General

Can Iran stop Iraqi Kurdistan independence?

April 21, 2017


Kurdish parties raise the Kurdish flag at the Kirkuk Governorate Council in Kirkuk, Iraq, April 6, 2017.  (photo by REUTERS/Ako Rasheed)

As talk of an independence referendum for Iraq’s Kurdistan Regional Government (KRG) grows, Iran’s role is becoming more visible, especially that of Qasem Soleimani, the powerful commander of the Islamic Revolutionary Guard Corps’ Quds Force. But it appears that this role is retreating in the face of Kurdish ambitions for more independence.

Kurdish media outlets reported April 10 that Soleimani had met senior leaders of the Patriotic Union of Kurdistan (PUK) in Sulaimaniyah. Rudaw, a media organization aligned with the Kurdistan Democratic Party (KDP), reported April 11 that the goal of the visit was to prevent the KRG from holding an independence referendum.
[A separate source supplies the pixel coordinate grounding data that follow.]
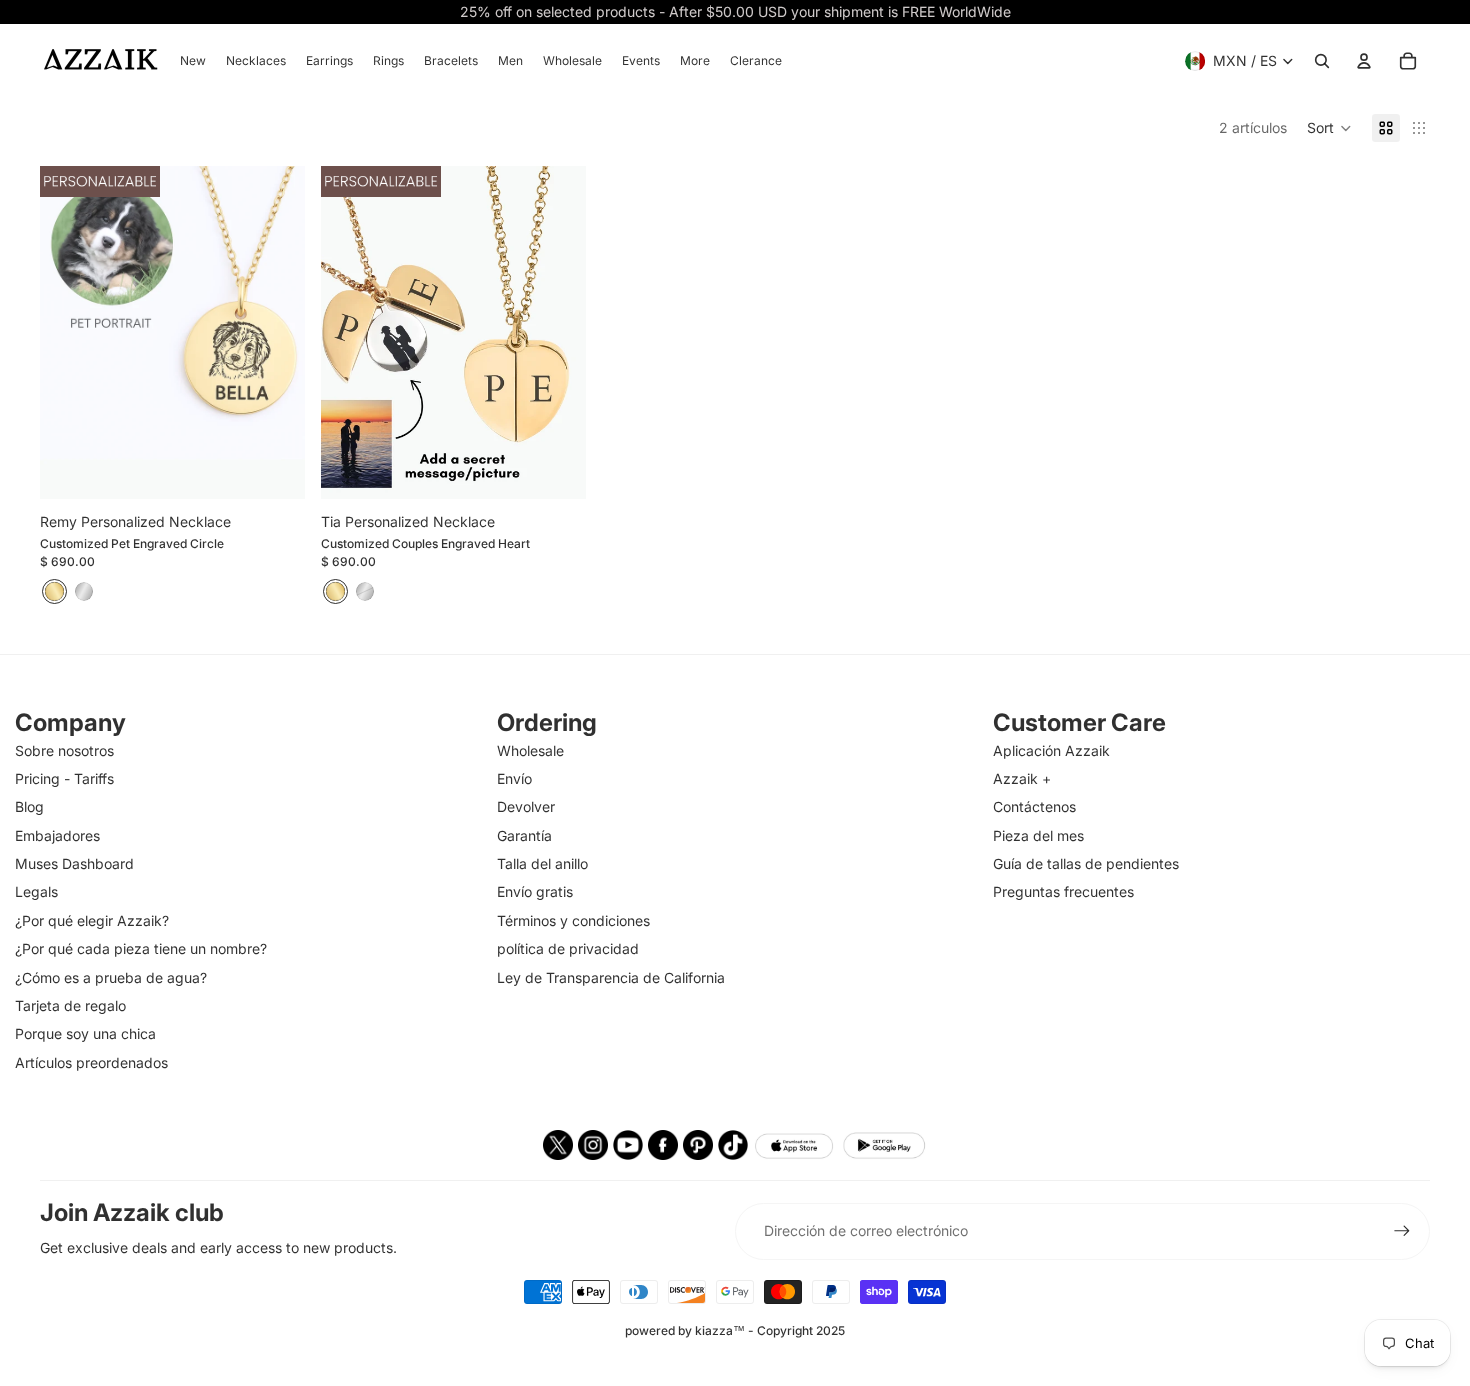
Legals (36, 891)
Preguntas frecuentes (1063, 891)
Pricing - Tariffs (64, 778)
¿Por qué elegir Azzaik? (92, 920)
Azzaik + (1022, 778)
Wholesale (530, 750)
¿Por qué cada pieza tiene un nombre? (141, 948)
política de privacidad (568, 948)
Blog (29, 806)
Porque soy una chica (85, 1033)
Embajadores (57, 835)
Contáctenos (1034, 806)
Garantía (524, 835)
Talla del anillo (542, 863)
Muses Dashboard (74, 863)
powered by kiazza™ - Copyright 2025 (735, 1330)
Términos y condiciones (573, 920)
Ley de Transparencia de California (611, 977)
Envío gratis (535, 891)
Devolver (526, 806)
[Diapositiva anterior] (70, 333)
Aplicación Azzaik (1051, 750)
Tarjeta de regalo (70, 1005)
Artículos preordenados (91, 1062)
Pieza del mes (1038, 835)
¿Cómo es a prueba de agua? (111, 977)
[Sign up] (1402, 1231)
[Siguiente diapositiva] (275, 333)
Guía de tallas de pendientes (1086, 863)
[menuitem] (193, 61)
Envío (514, 778)
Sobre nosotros (64, 750)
But it appears that PUK officials were not the only parties to the meeting. Soleimani had discussed the poll with KRG President Massoud Barzani in Erbil. Soleimani is Iran’s top official in Iraq, according to KRG Prime Minister Nechirvan Barzani. As such, he has had many relationships with Kurdish figures, especially in the PUK and the Kurdish Movement for Change (Gorran), since the 1990s.